Partir vivre en Dordogne : le témoignage de Nadège

Entre sa vie à Paris et son installation dans la Dordogne, Nadège Gomila a exploré le monde. Un témoignage riche d’expériences et de bons conseils que Nadège nous fait le plaisir de partager.

Choisir de venir vivre à Paris. Pourquoi avoir fait ce choix ? Combien de temps y avez-vous vécu ?

Je suis fille d’expatriée et ai vécu presque toute ma vie à l’étranger. J’ai quitté la France en 1990 quand j’avais 5 ans, et y suis revenue faire mes études quand j’avais 18 ans. J’ai débuté mon parcours académique à Poitiers en 2003, suivi par 1 an d’échange au Mexique entre 2005 et 2006.

C’est en 2006 que j’ai eu ma première expérience parisienne. J’étais en 4ème année d’études à Sciences Po Paris et c’était donc une obligation de suivre le Master sur le campus parisien. J’y suis restée 3 ans. 2 ans pour finir mes études et 1 an en CDD (mon premier emploi) chez Guerlain jusqu’en 2009.

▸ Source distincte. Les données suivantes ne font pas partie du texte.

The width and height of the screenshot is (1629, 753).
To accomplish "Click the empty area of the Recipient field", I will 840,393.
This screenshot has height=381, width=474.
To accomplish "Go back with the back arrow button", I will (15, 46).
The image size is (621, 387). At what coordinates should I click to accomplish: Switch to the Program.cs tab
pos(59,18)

Pourquoi avez-vous quitté Paris ?

Je ne suis pas partie par réelle envie, mais plutôt par obligation. En 2009, la crise économique a gelé les embauches et mon CDD ne s’est pas transformé en CDI comme je l’espérais. Par contre une belle opportunité s’est offerte à moi, avec la possibilité de partir en VIE, toujours pour le groupe LVMH, mais cette fois pour la marque Givenchy, en Australie (Sydney).

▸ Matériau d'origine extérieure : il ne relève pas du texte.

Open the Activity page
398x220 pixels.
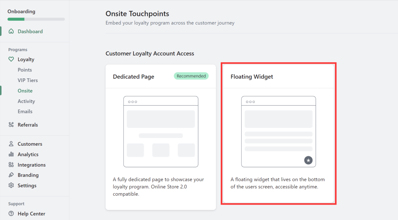click(x=26, y=101)
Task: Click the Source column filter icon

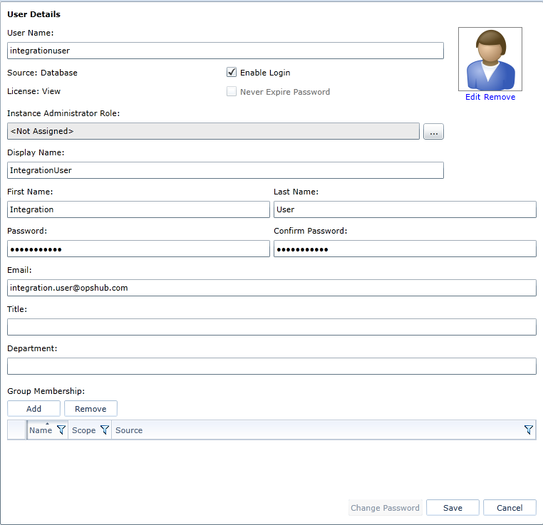Action: tap(528, 430)
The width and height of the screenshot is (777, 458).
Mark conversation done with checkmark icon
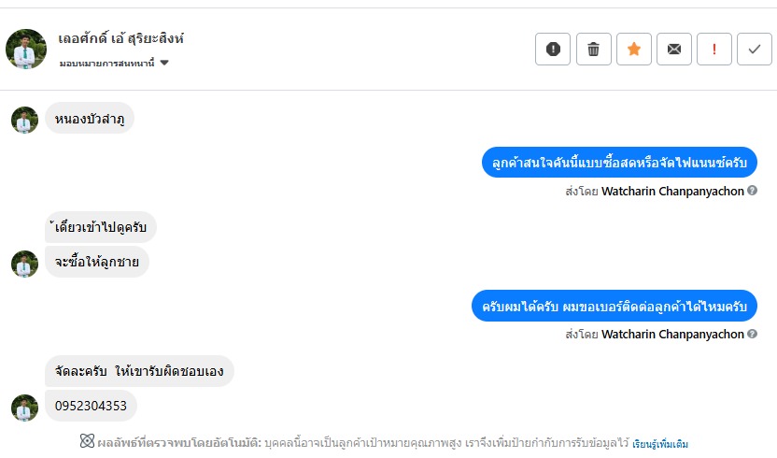coord(755,49)
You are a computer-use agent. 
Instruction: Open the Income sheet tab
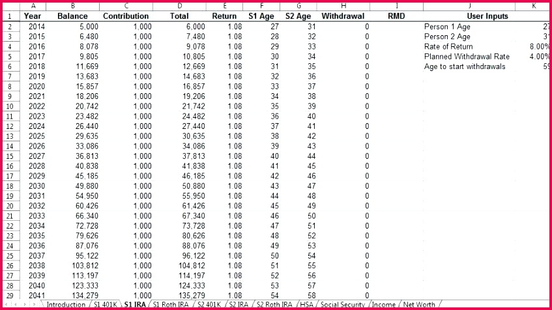pos(384,305)
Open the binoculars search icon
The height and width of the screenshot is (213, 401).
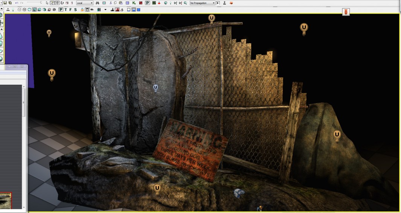coord(98,3)
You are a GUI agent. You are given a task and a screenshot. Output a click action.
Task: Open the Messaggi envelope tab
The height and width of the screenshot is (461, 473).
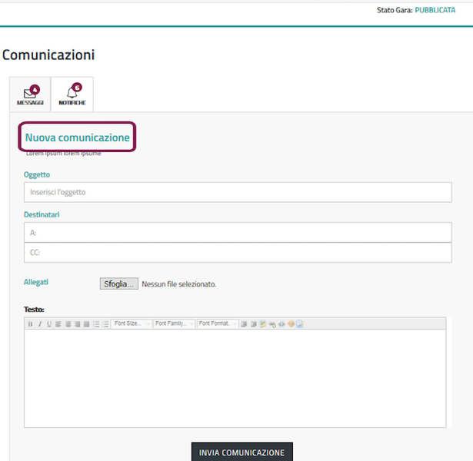pos(30,95)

Dans quelle ville et région êtes-vous partie vous installer ?

J’ai passé 3 ans en Australie. 3 années superbes. Une nouvelle façon de vivre et de travailler. Un rythme beaucoup plus « relax » que la vie parisienne que j’avais pu découvrir. Pendant ces 3 années, j’avais la charge du développement commercial de Givenchy sur le business aéroport, ainsi que sur les îles pacifiques (Tahiti, Nouvelle-Calédonie, Fiji…). Le job de rêve !

Au bout de 3 ans, je suis rentrée à Paris. Et cette fois, j’ai vécu une toute autre expérience ! Je n’étais plus étudiante, j’étais dans le monde du travail, chez Hermès cette fois. Métro, boulot, dodo…le vrai cliché parisien. En 2015 Hermès me propose de partir à Madrid, pour développer la zone Europe du Sud. Je saute sur l’occasion ! Je sature de Paris, j’ai envie de voyage, c’est l’opportunité idéale ! Et me voilà partie pour une nouvelle aventure, qui va durer 4 ans, jusqu’en 2019…

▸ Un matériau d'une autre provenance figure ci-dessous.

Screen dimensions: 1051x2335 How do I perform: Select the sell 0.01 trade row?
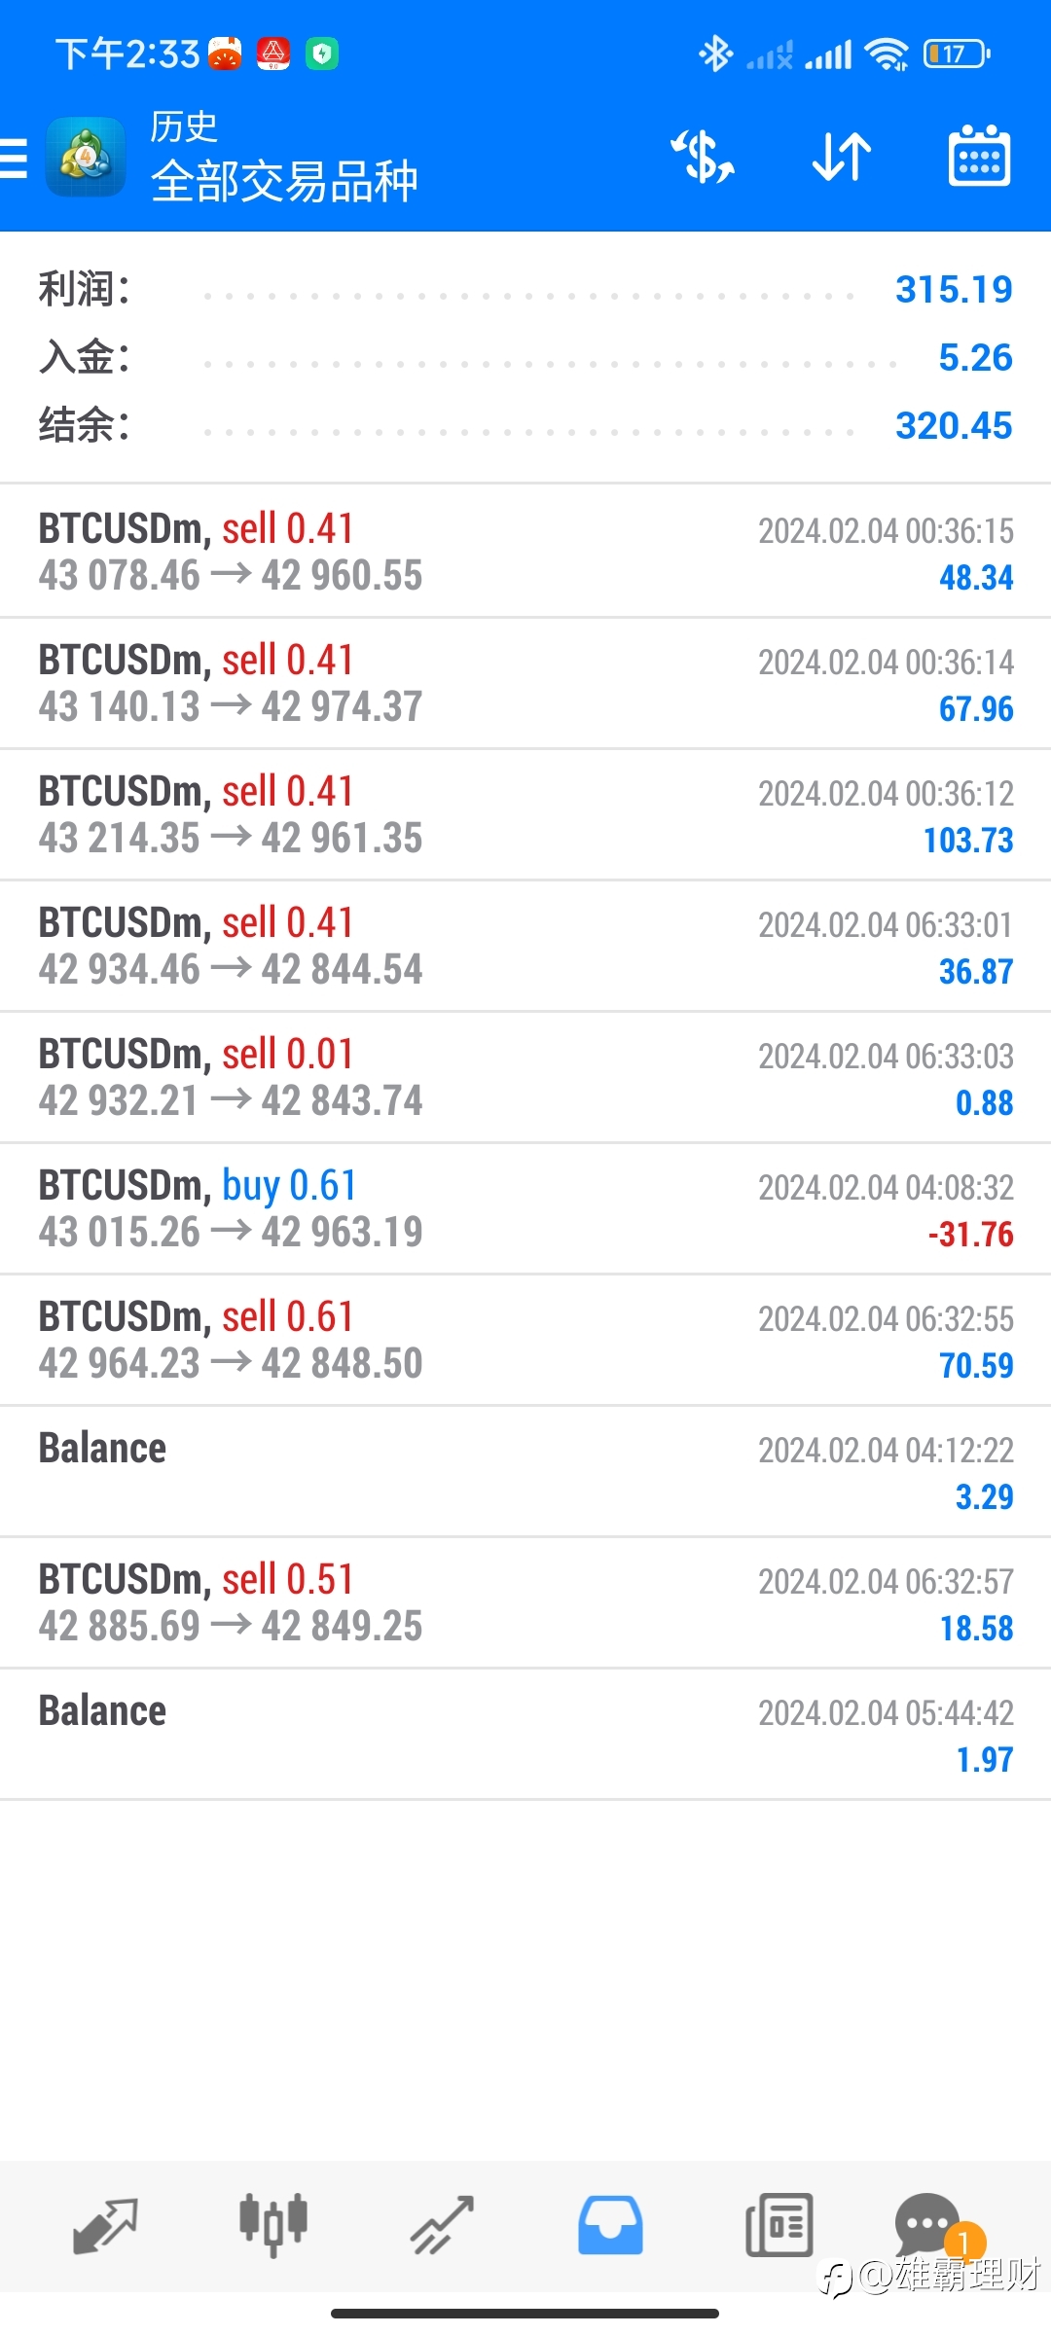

Vous avez décidé de revenir de l’étranger, sans passer par la case Paris. Racontez-nous la suite de votre aventure et votre nouvelle installation… en région cette fois-ci !

En 2019, cela fait presque 15 ans que j’évolue dans le milieu des parfums et cosmétiques. 15 années pendant lesquelles je ne me suis pas beaucoup posé de questions, et je me suis laissée embarquer dans le schéma classique des opportunités professionnelles et des promotions tous les 3 ans. Mais au fur et à mesure une certaine lassitude s’est installée, et beaucoup de questions sont venues s’immiscer… « est-ce que je me vois faire ça encore longtemps ? », « qu’est-ce que je suis capable de faire d’autre ? », « est-ce que j’ai envie de poursuivre dans le salariat ? » … Autant de questions auxquelles je n’avais pas encore trouvé de réponses.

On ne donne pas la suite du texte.